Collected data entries
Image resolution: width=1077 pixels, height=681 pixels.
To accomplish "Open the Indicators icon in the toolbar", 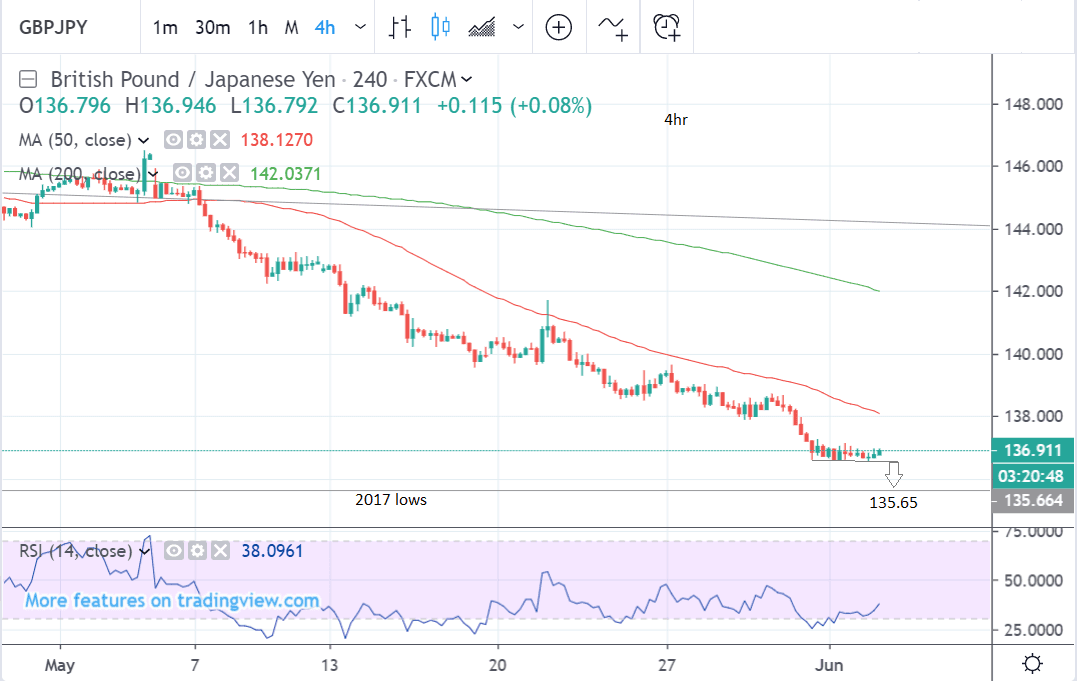I will (x=612, y=27).
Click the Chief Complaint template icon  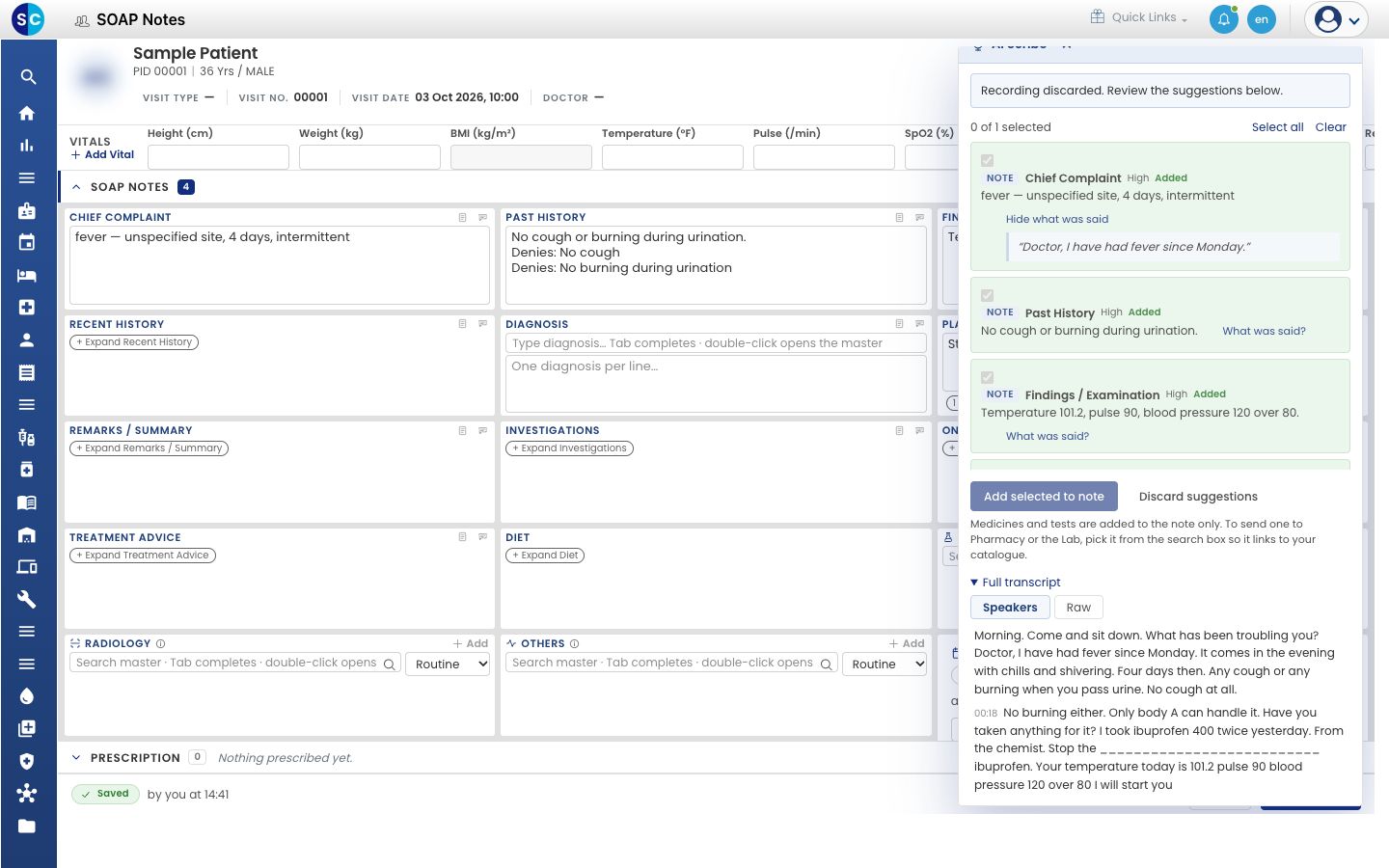tap(462, 217)
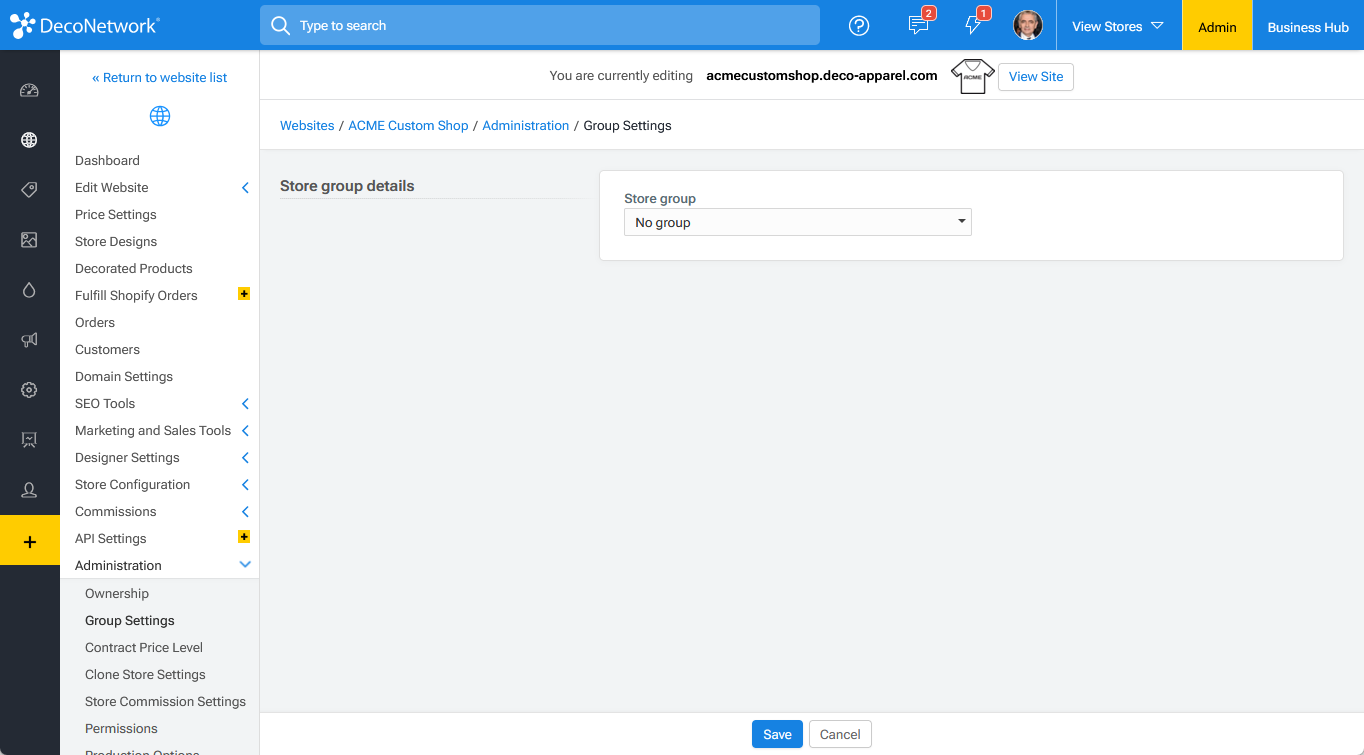The height and width of the screenshot is (755, 1364).
Task: Follow the Return to website list link
Action: (160, 78)
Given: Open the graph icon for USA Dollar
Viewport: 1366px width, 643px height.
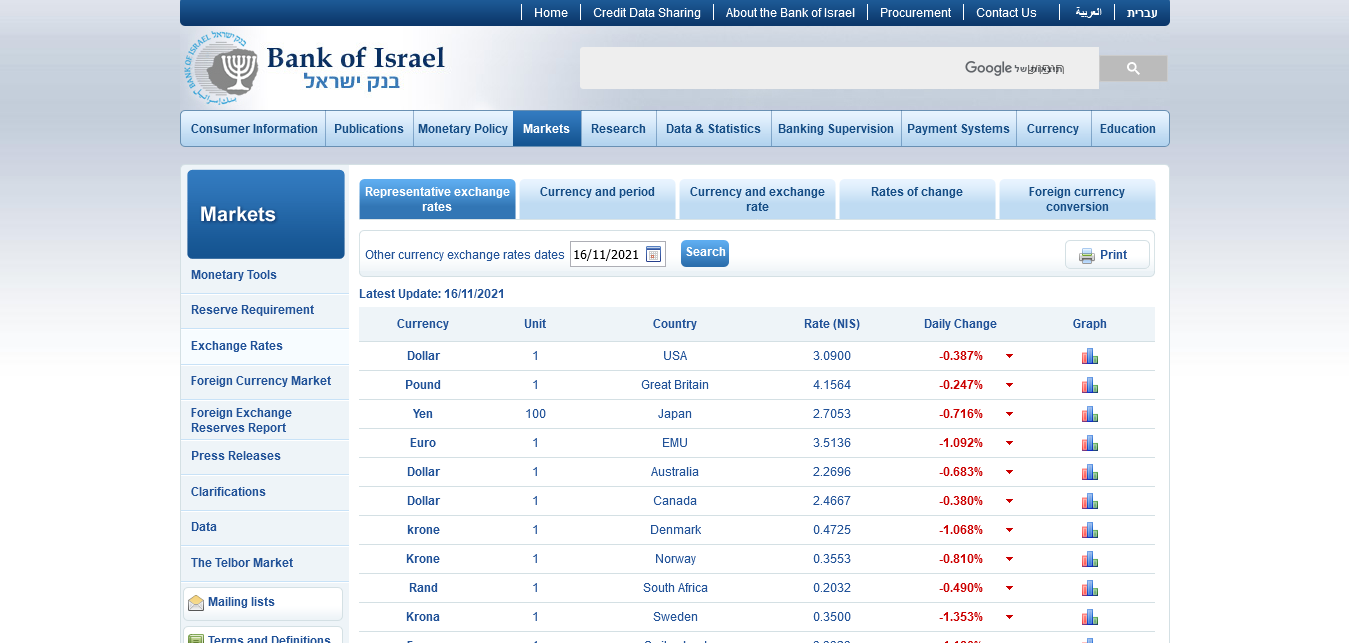Looking at the screenshot, I should (1089, 356).
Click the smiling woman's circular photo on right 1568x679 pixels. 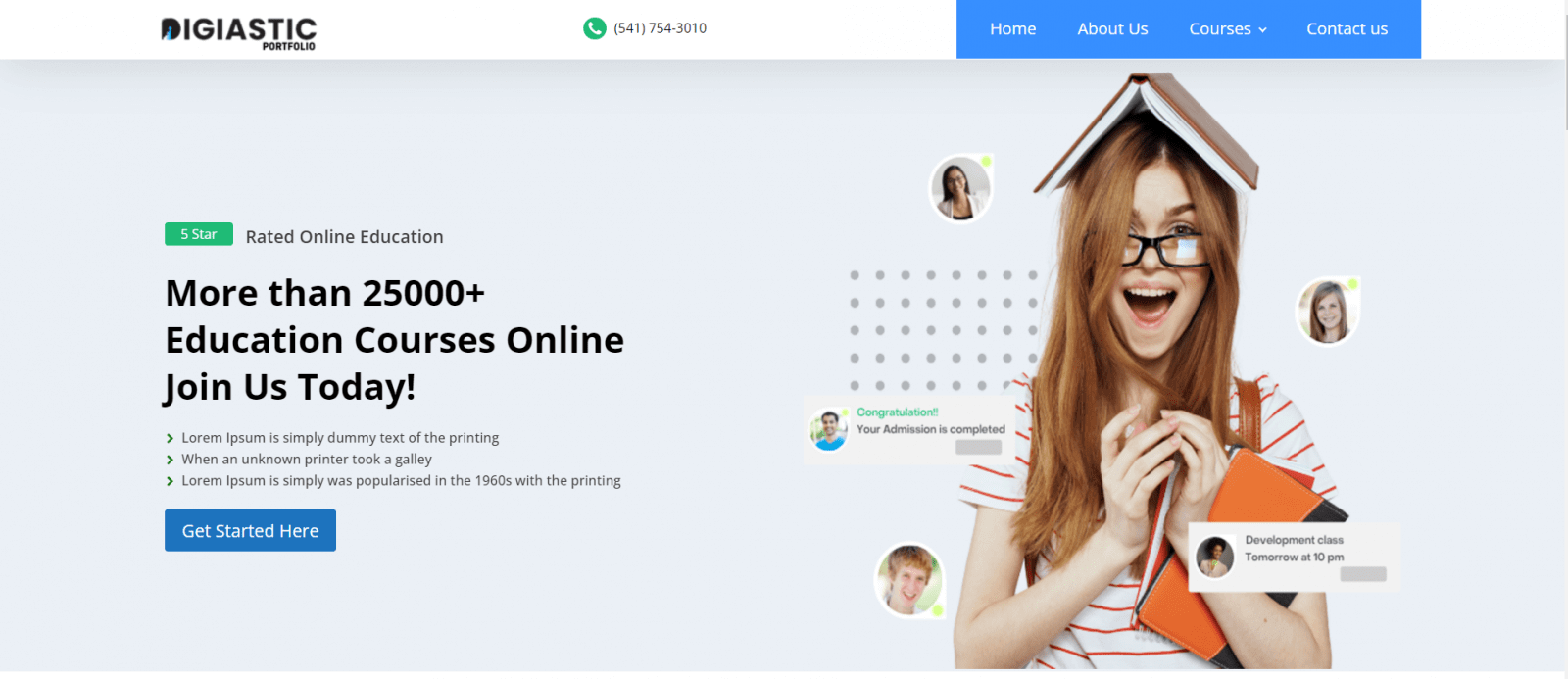point(1327,312)
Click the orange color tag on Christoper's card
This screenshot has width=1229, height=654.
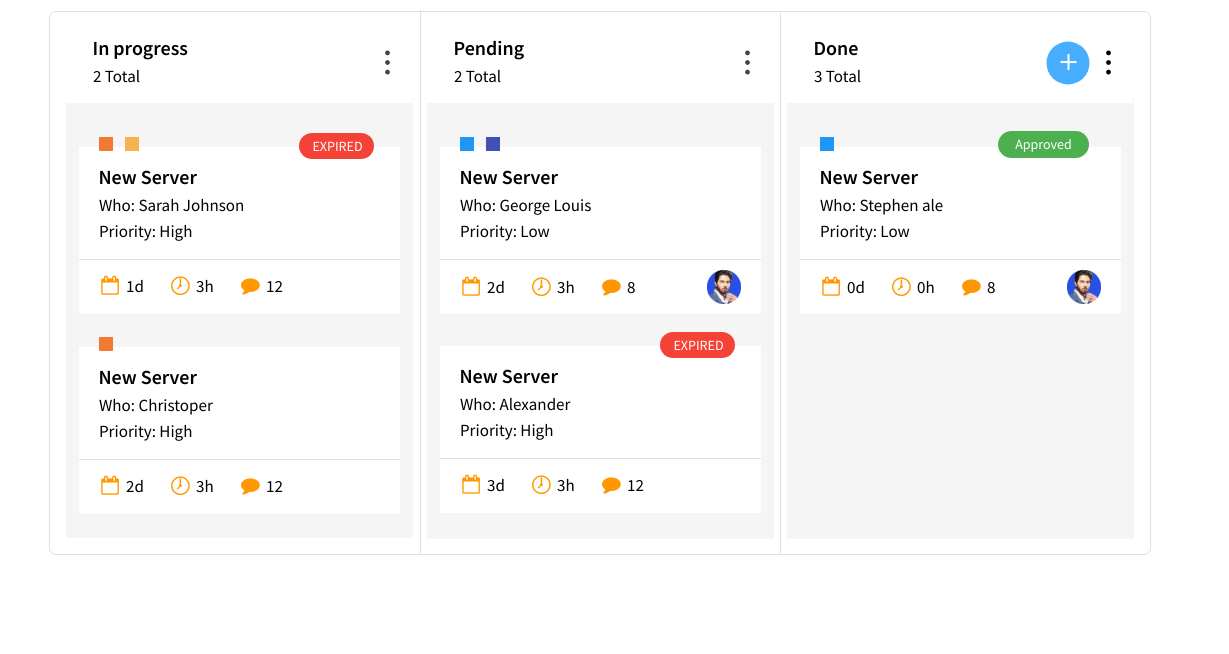(106, 343)
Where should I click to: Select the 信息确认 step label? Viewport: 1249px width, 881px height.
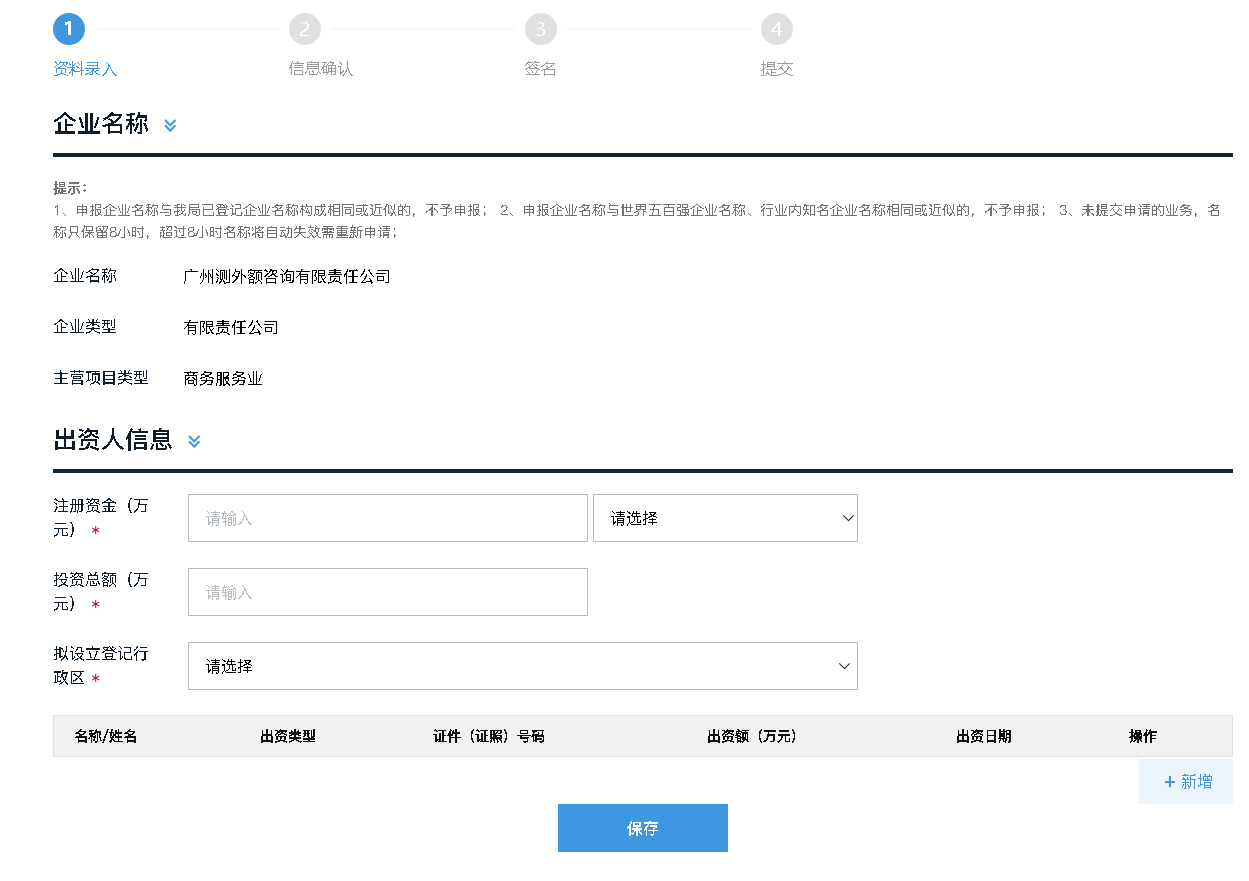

ABOUT THIS TASK
Would you please print only the lines running from the one with "Click the orange" to the final line of the entries above, exactly as written and without pictures?

WRITTEN ANSWER
Click the orange color tag on Christoper's card
This screenshot has width=1229, height=654.
(106, 343)
Where should I click to: Select the 信息确认 step label? Viewport: 1249px width, 881px height.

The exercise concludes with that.